TASK STATEMENT ▸
List all the lines in these records that hold "agent".

RECORD EXTRACTS ▸
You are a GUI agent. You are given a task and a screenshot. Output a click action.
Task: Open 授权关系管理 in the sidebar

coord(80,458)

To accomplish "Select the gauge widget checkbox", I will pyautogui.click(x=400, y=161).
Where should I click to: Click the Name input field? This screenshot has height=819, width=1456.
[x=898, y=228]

--

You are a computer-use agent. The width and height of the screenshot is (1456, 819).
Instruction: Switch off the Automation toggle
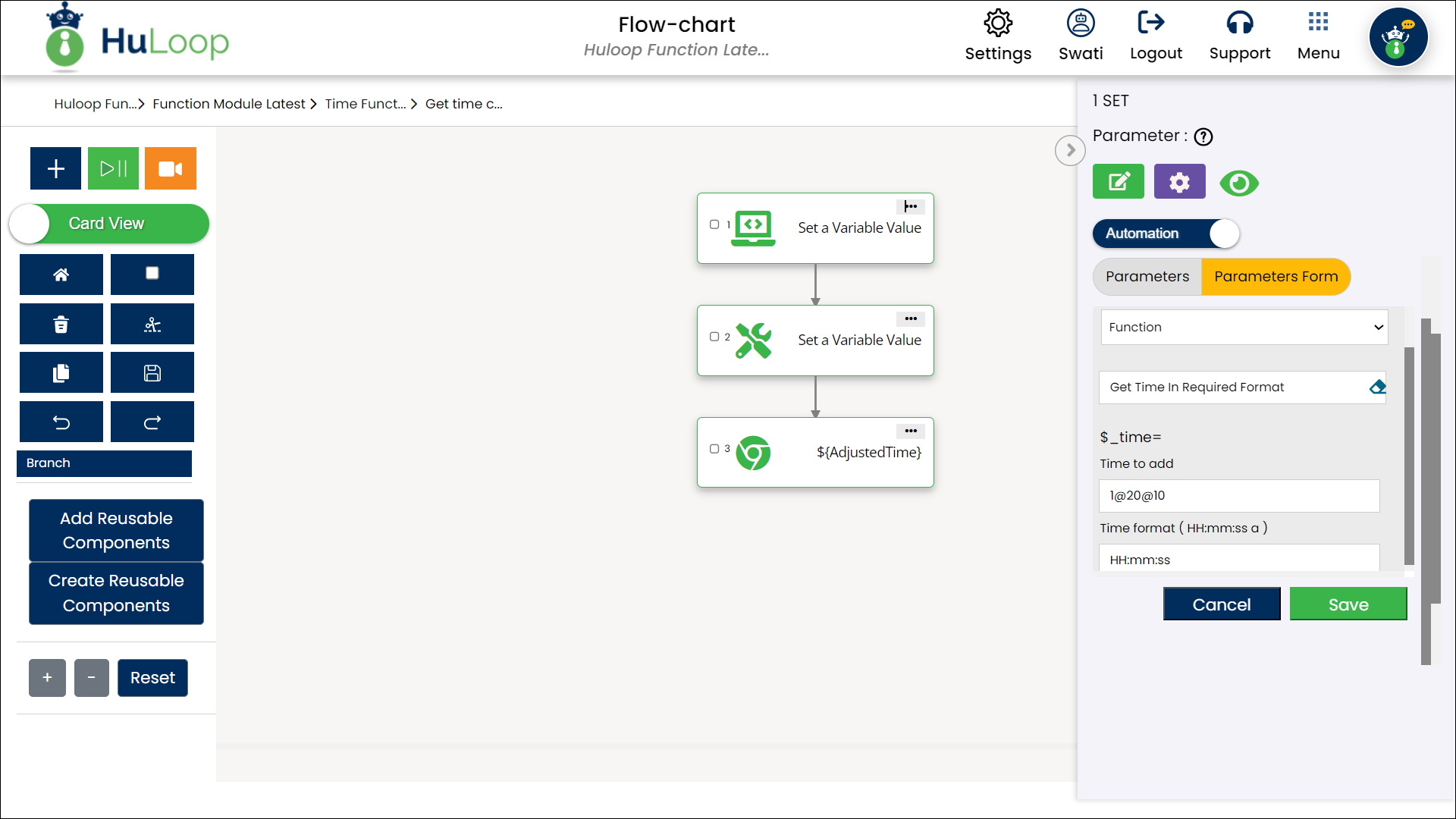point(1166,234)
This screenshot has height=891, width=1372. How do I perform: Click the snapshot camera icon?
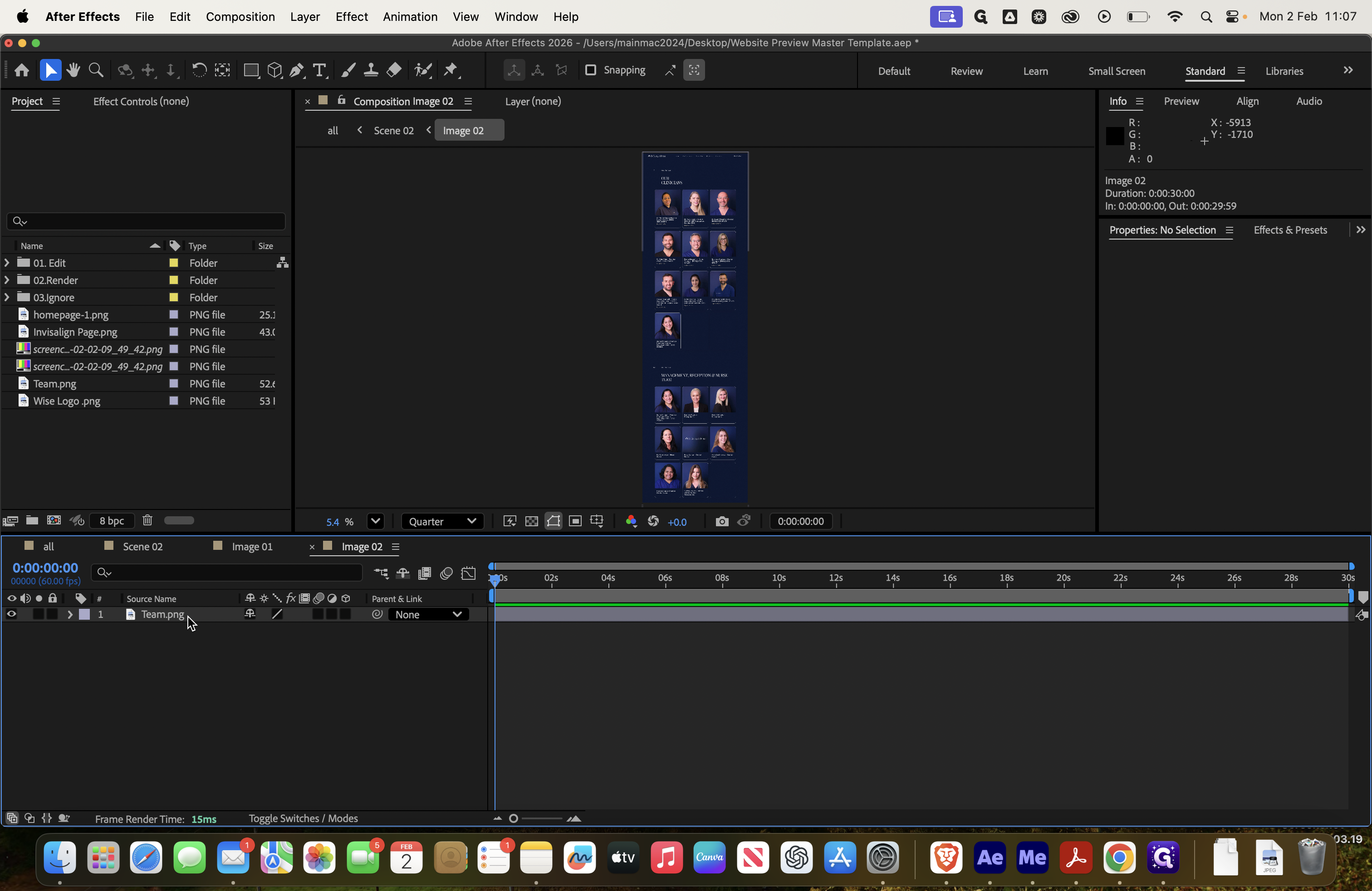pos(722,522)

ANSWER SPACE ▸
You are a GUI agent. You are given a task and a screenshot. Output a click action.
You are a computer-use agent. The width and height of the screenshot is (1456, 819).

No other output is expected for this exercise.